Drosophila ovary extraction, fixation and immunostaining protocol
Wen Lu, Vladimir I. Gelfand
Department of Cell and Developmental Biology, Feinberg School of Medicine, Northwestern University, United States, 60611
- Young mated female Drosophila were fed with dry active yeast for 16–18 hours (overnight) to promote oogenesis.
- Ovaries were dissected from the adult fly abdomen using #55 forceps and carefully teased apart with 27G1/2 syringe needles in 1X Brinkley Renaturing Buffer 80 (1X BRB80: 80 mM PIPES, 1 mM MgCl2, 1 mM EGTA, pH 6.8) in a glass-bottom well.
【Note: BRB80 buffer is crucial for maintaining microtubule integrity. Exposing the egg chambers from ovary bundles enhances extraction efficiency. 】 - Dissected samples were extracted in extraction buffer (1X BRB80 + 1% Triton X-100) for 20 minutes without agitation. The original 1X BRB80 was gently replaced with the extraction buffer in the dissection glass well.
- Extracted samples were carefully transferred into an Eppendorf tube using a large-opening pipette and fixed with 8% EM-grade formaldehyde in 1X BRB80 with 0.1% Triton X-100 for 20 minutes on a rotator.
【Note: Handle extracted samples gently as they are fragile. Let the samples sit undisturbed in the fixation solution for 2–3 minutes before rotating to preserve structural integrity. 】 - Samples were washed five times with 1X PBTB (1X PBS + 0.1% Triton X-100 + 0.2% BSA), 10 minutes each time, on the rotator.
- Samples were blocked with 5% Normal Goat Serum (NGS) in 1X PBTB for 1 hour on the rotator.
- Samples were incubated with a FITC-conjugated β-tubulin antibody (ProteinTech, Cat# CL488-66240) at a 1:100 dilution at 4 °C overnight on the rotator. Important: Protect samples from light during this step.
【Note: Using a fluorescently conjugated tubulin antibody enhances staining quality, particularly in mid-oogenesis egg chambers, compared to standard primary/secondary antibody staining. 】 - Samples were washed five times with 1X PBTB, 10 minutes each time, on the rotator. Important: Protect samples from light during this step.

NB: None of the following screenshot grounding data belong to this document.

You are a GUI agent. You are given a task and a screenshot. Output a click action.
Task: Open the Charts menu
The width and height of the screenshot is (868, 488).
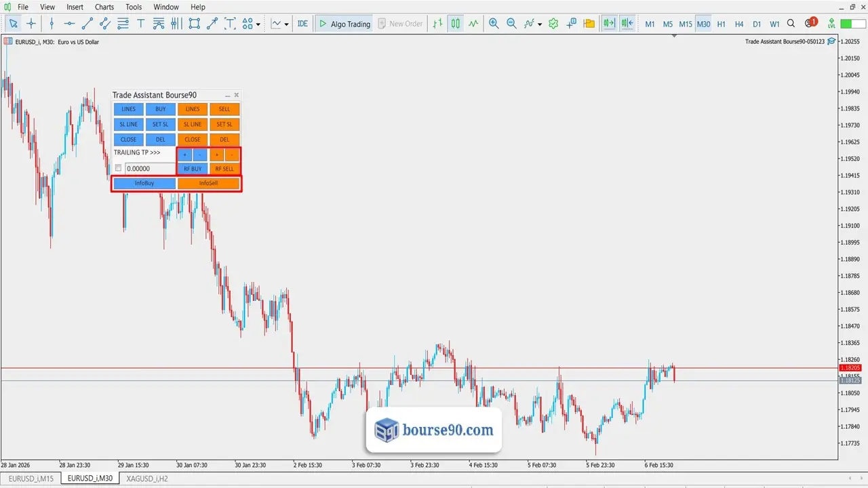click(104, 7)
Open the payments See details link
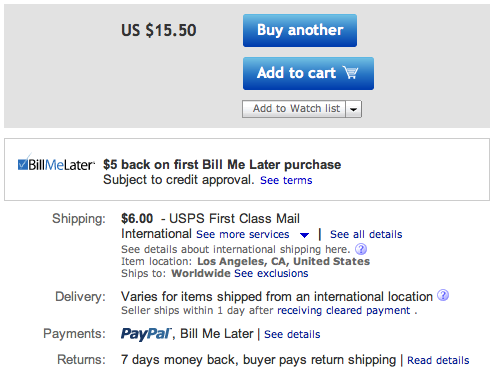The height and width of the screenshot is (369, 498). (x=292, y=334)
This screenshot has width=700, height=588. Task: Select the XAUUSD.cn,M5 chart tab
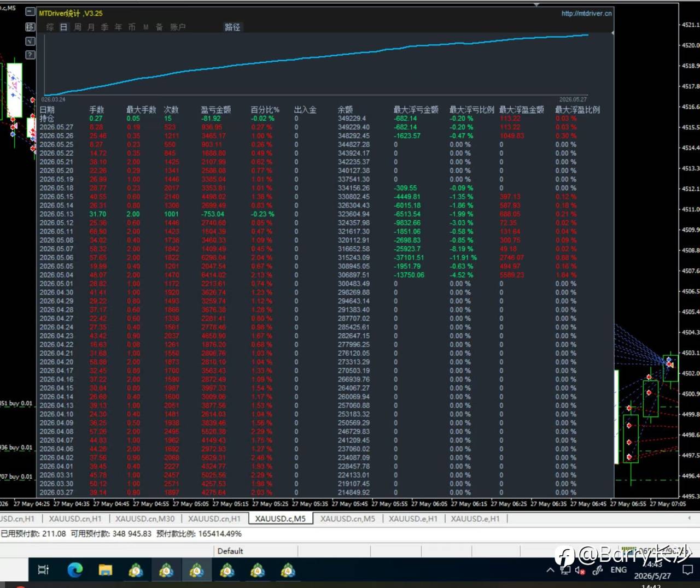click(x=348, y=519)
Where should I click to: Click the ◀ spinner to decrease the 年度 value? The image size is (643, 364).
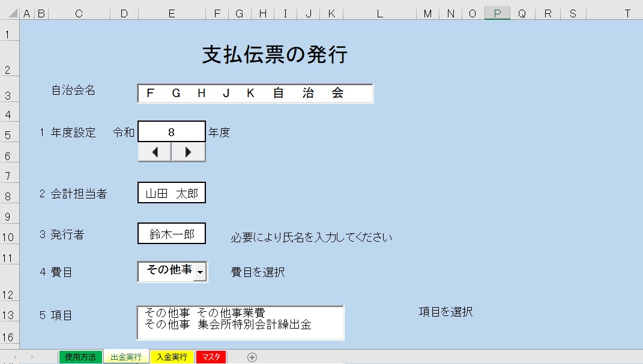(154, 152)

- [Optional] Samples were stained with rhodamine-conjugated phalloidin (0.2 µg/ml) and DAPI (1 µg/mL) for 1 hour and then quickly washed three times with 1X PBTB. Important: Protect samples from light during this step.
- Samples were mounted in MOWIOL mounting medium and kept in the dark at room temperature overnight to allow the medium to solidify.
- Samples were imaged using a Nikon W1 spinning disk confocal microscope (Yokogawa CSU with a 50 µm pinhole size), equipped with a Photometrics Prime 95B sCMOS camera and a 40× 1.25 N.A. silicone oil lens, controlled by Nikon Elements software. Images were acquired in z-stacks at 0.3 µm steps and processed using the Richardson-Lucy iterative deconvolution algorithm provided by Nikon Elements.